→ Required action
Your answer should hold only the lines from the one with "Given: Select the 代付紫钻月费 radio button" through the end of the records, repeated exactly and minus any pictures.

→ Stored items
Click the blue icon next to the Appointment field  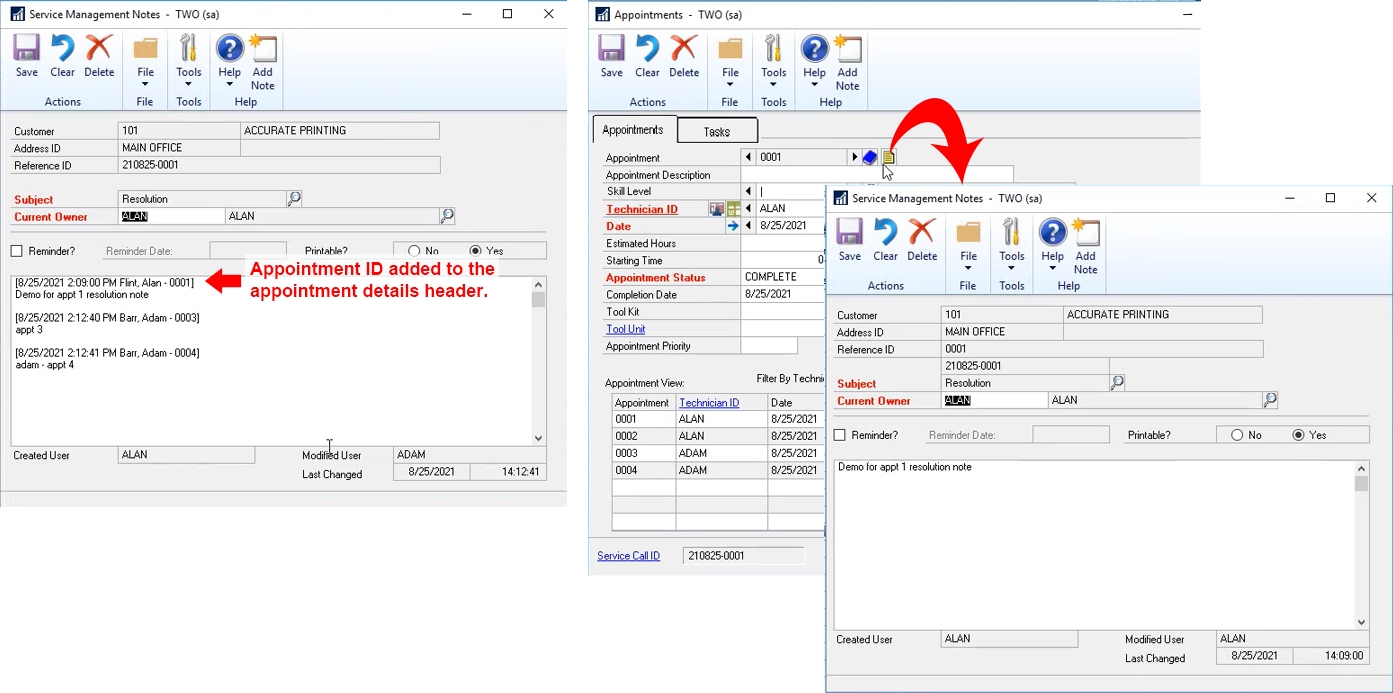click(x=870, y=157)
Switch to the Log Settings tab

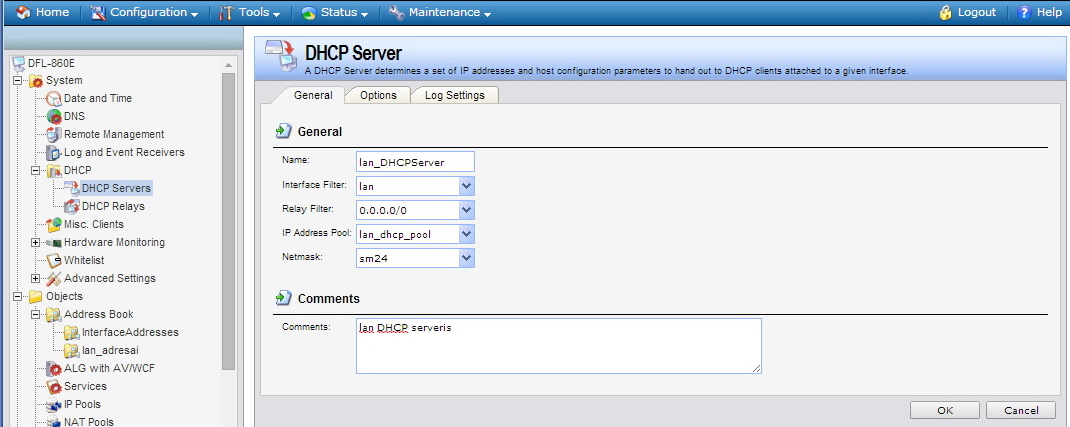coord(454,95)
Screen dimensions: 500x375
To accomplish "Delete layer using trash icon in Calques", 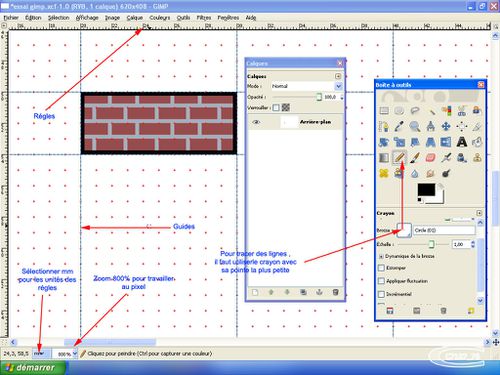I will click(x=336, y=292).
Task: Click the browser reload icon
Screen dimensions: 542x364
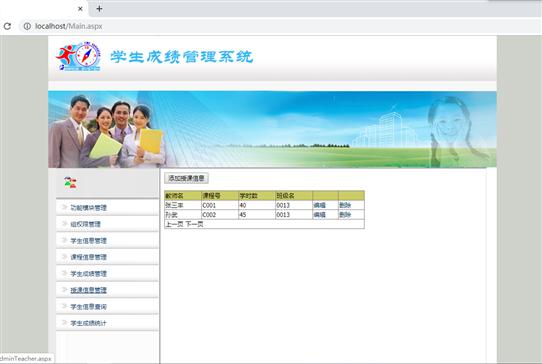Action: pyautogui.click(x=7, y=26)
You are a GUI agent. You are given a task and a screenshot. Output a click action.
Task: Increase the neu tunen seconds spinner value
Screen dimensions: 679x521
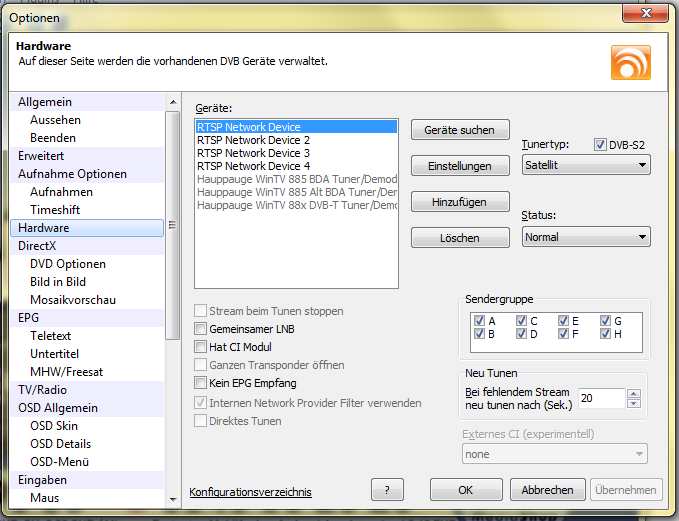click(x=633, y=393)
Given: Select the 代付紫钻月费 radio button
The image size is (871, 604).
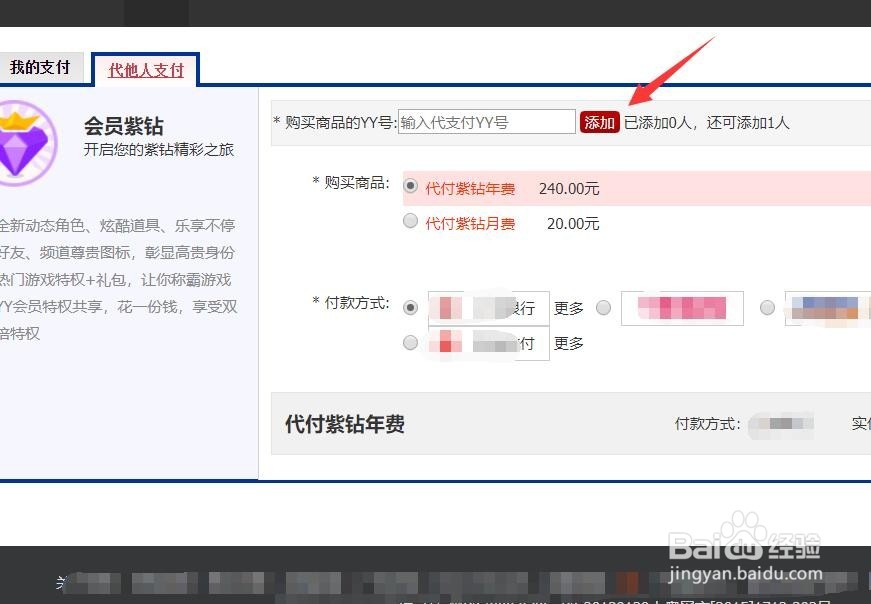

→ Answer area
Given: Select the 代付紫钻月费 radio button
The image size is (871, 604).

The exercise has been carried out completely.